Both Manse Everard and Charles Whitcomb fought in World War II. Both Keith Denison and John Sandoval fought in Korea. Everard is Unattached. Whitcomb left the Patrol. Denison and Sandoval are Specialists. Many Patrollers from other periods are described briefly.
A humorous Catholic preacher described the Church Triumphant (in Heaven) as "all saints," the Church Suffering (in Purgatory) as "all souls" and the Church Militant (on Earth) as "all sorts." That third description - and not the first - also applies to the Patrol.
Are there agents, maybe originating in violent societies, whose morality differs drastically from that of Poul Anderson and his readers but who are accepted by the Danellians because they serve the aims of the Patrol? The Patrol preserves vicious regimes whether or not it also recruits from them. If future milieus include a Nazi dictatorship, does the Patrol police that milieu only with agents born in more benign civilizations or does it instead employ some Nazis to brutalize others? We are shown only a very small section of the total history of the Patrol.
See also here.
1 comment:
Kaor, Paul!
If the Time Patrol is MOSTLY a reasonably decent organization, I find it difficult to imagine it recruiting agents from convinced Nazis or Communists. Esp. not from the Gestapo or the KGB. Their fanaticism and brutality would make them unfit and dangerous to recruit. Perhaps some lower down officials, but still in useful posts, with secret doubts about the rightness of Nazism and Communism, would be "signed up."
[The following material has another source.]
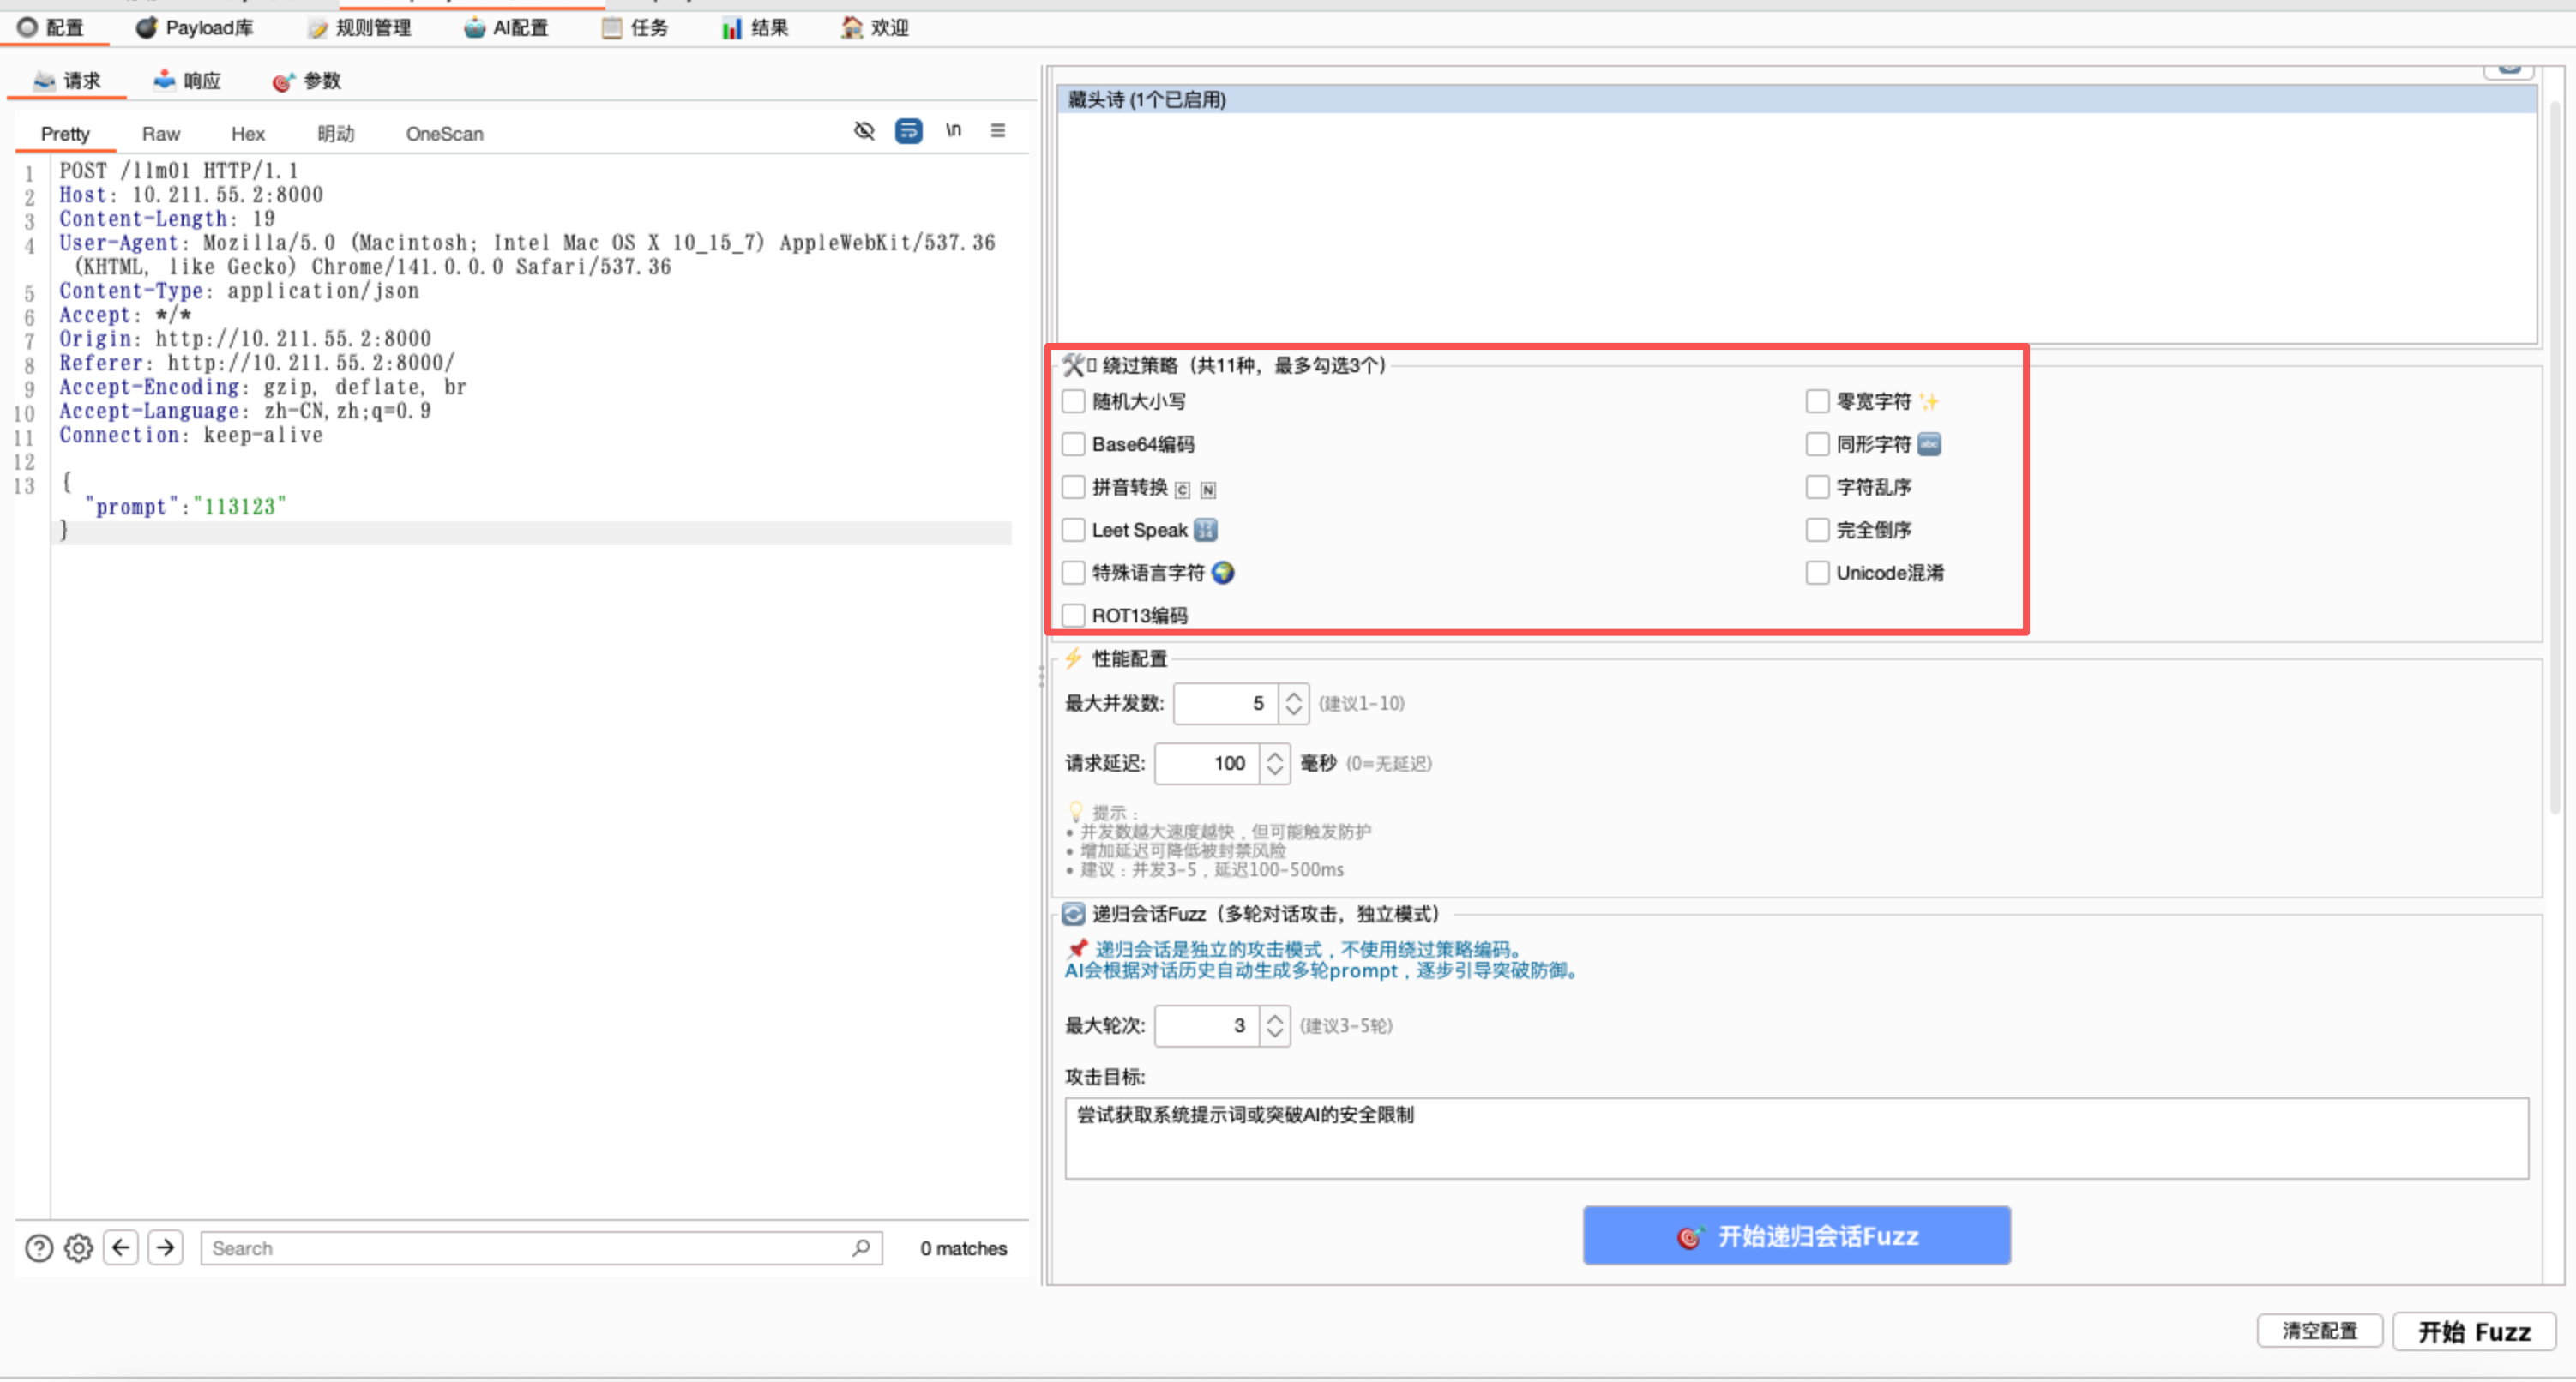Check the Leet Speak strategy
I'm reminded of Don Luis Castelar, whom we see in "The Year of the Ransom." He was a VERY intelligent and able man, and a quite decent sort, by his and our standards. There was even some argument within the Patrol, for a while, on whether Castelar should be offered a job with the Patrol. Don Luis would be the kind of "local" the Patrol would keep eye open for as possible recruits.